WHAT THE TASK ASKS: Beginning at the top of the data below, restate every line word for word until the line containing "Beauty Statement (106, 24)" has been included, and omit the pictures.

RECORDS FOR PROCESSING:
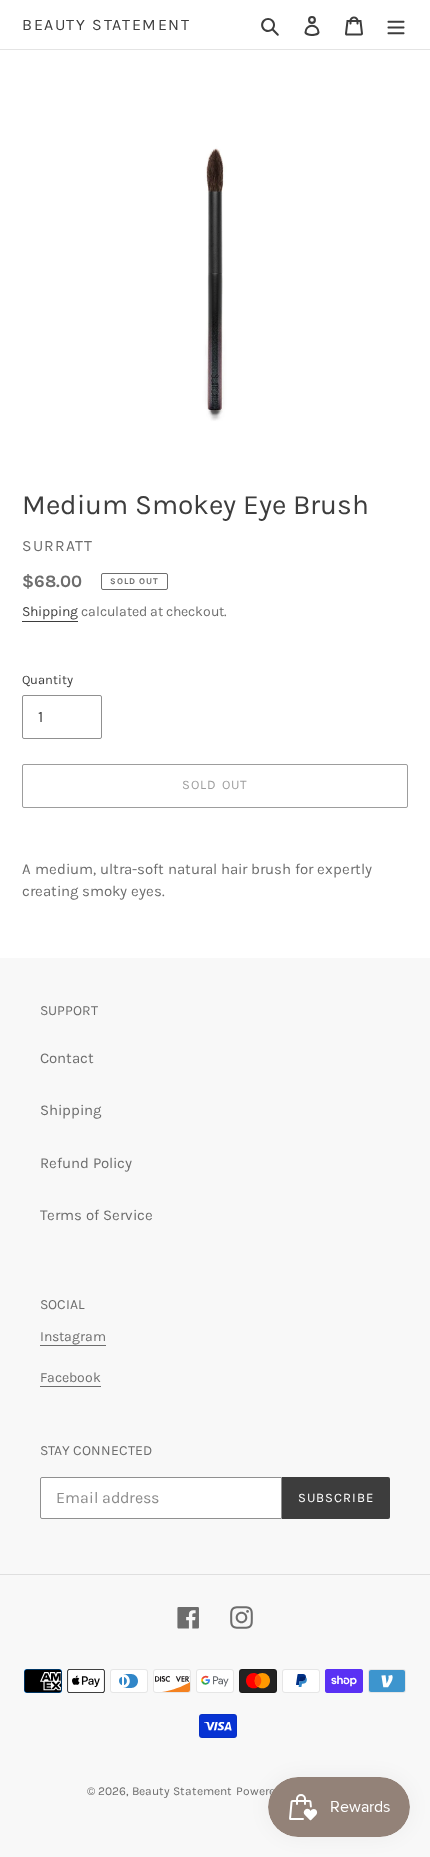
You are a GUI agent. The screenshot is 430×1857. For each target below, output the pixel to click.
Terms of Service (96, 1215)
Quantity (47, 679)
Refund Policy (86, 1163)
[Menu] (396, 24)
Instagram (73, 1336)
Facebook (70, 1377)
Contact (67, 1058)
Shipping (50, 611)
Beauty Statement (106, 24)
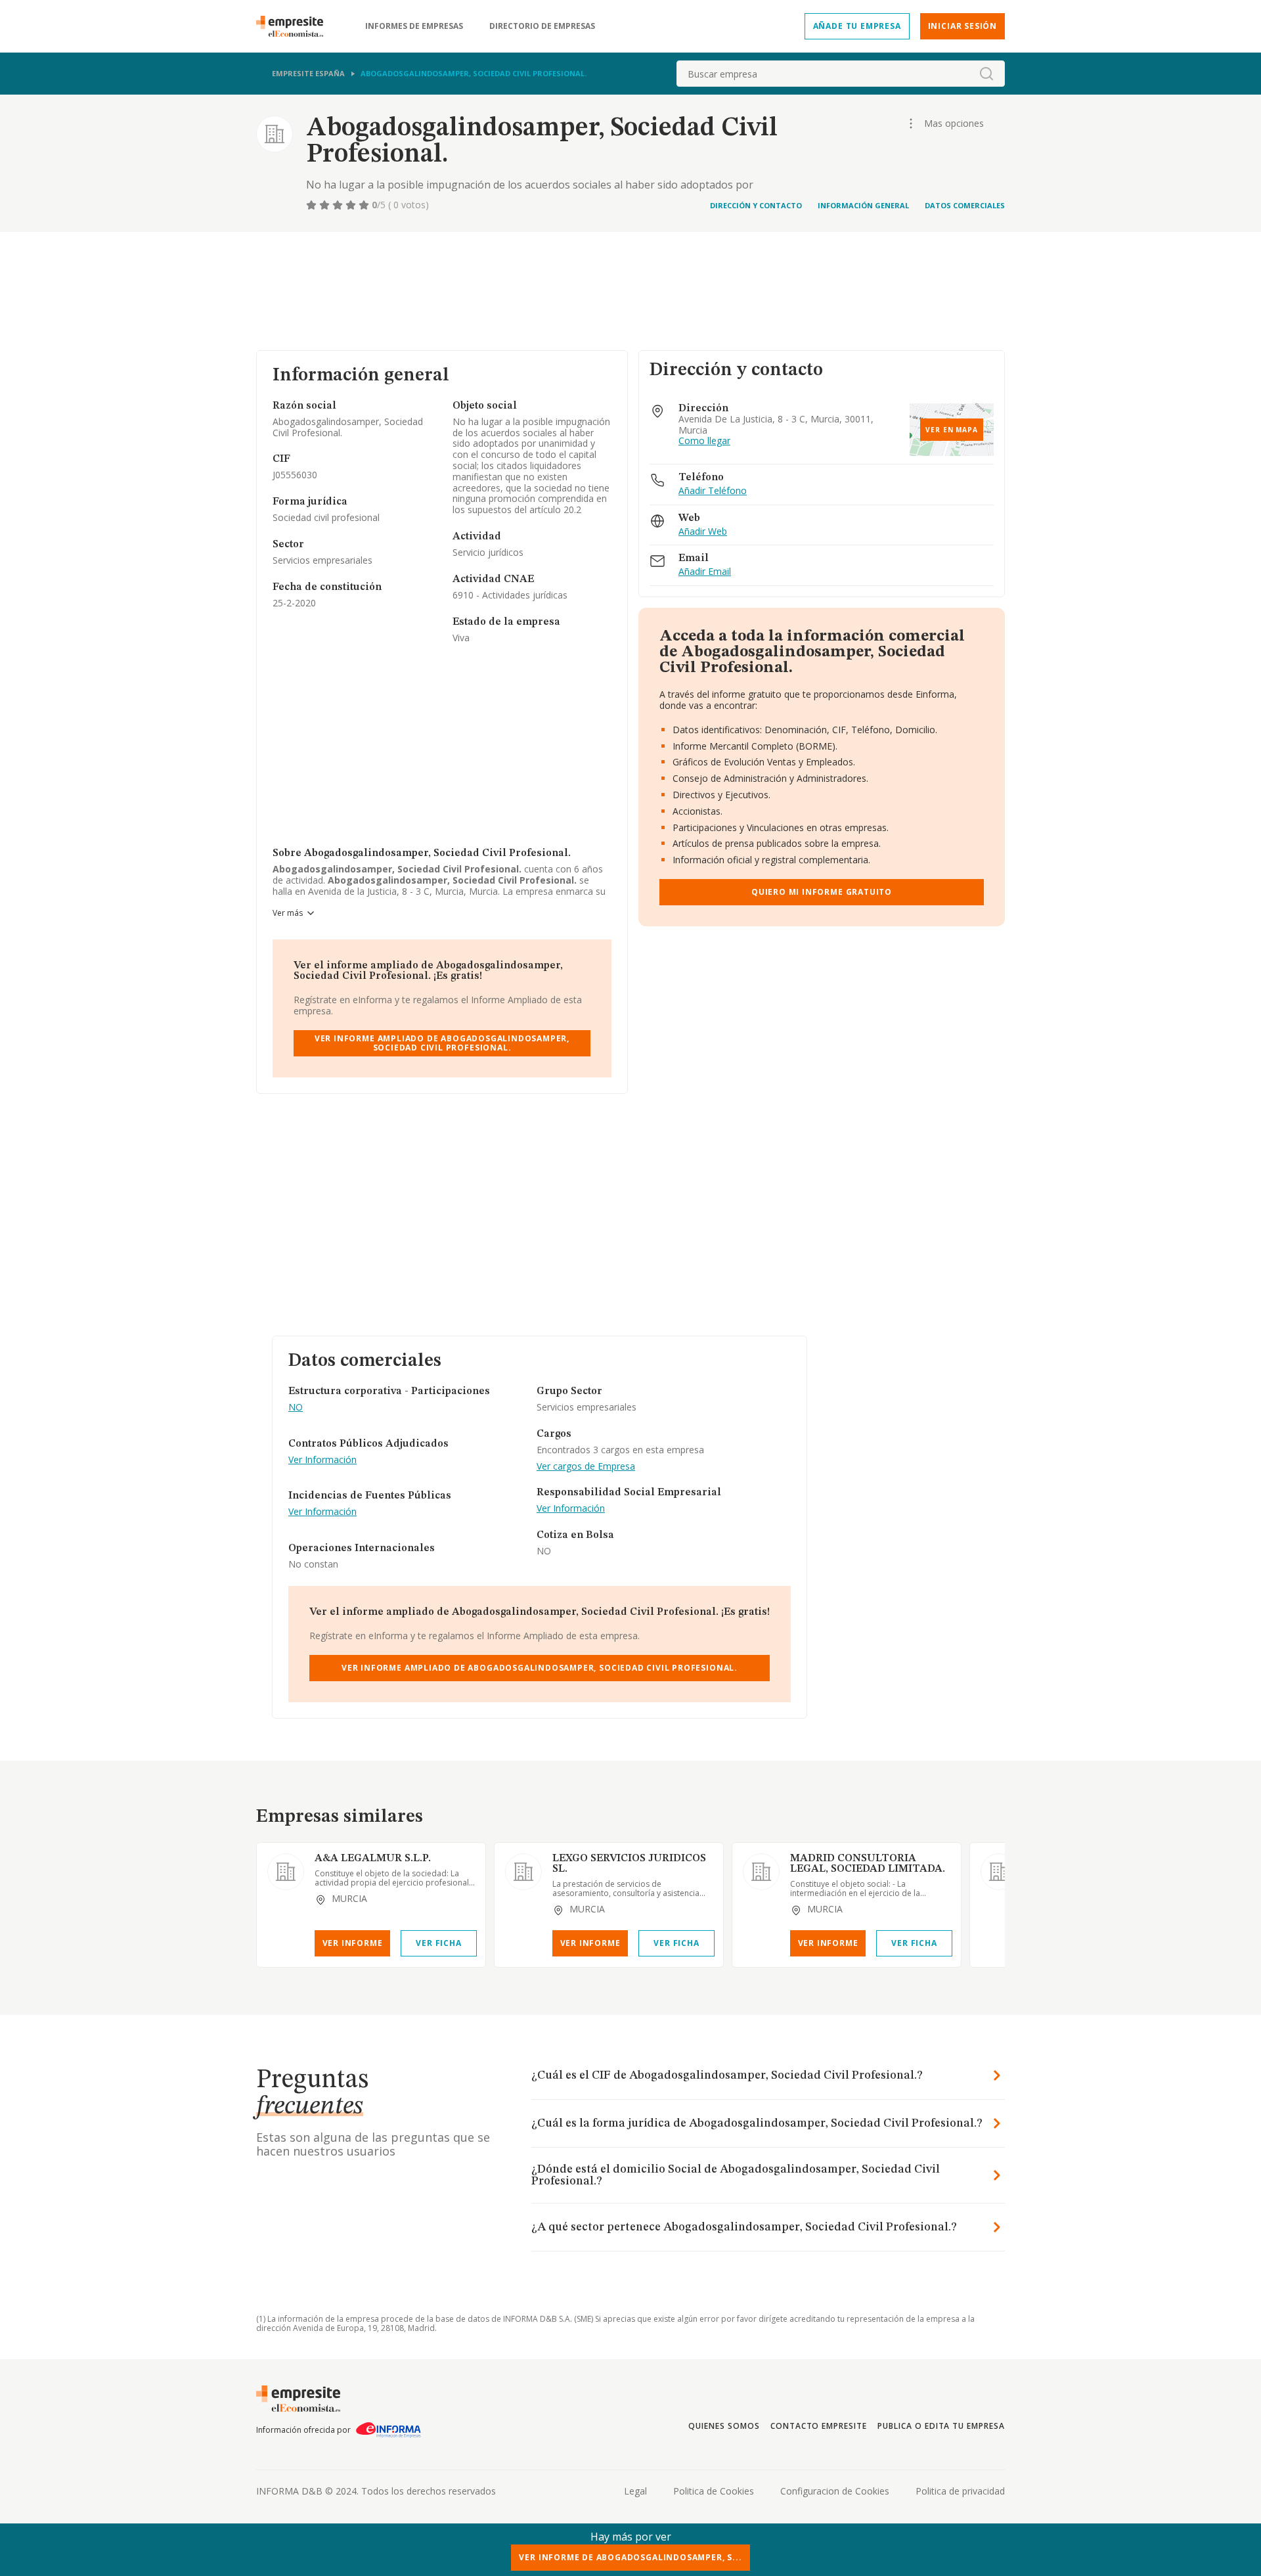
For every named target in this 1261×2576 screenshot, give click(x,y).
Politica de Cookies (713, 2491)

RESULT:
You are a GUI agent. The screenshot is 430×1857. For each target below, output the pixel to click.
Terms of Service (96, 1215)
Quantity (47, 679)
Refund Policy (86, 1163)
[Menu] (396, 24)
Instagram (73, 1336)
Facebook (70, 1377)
Contact (67, 1058)
Shipping (50, 611)
Beauty Statement (106, 24)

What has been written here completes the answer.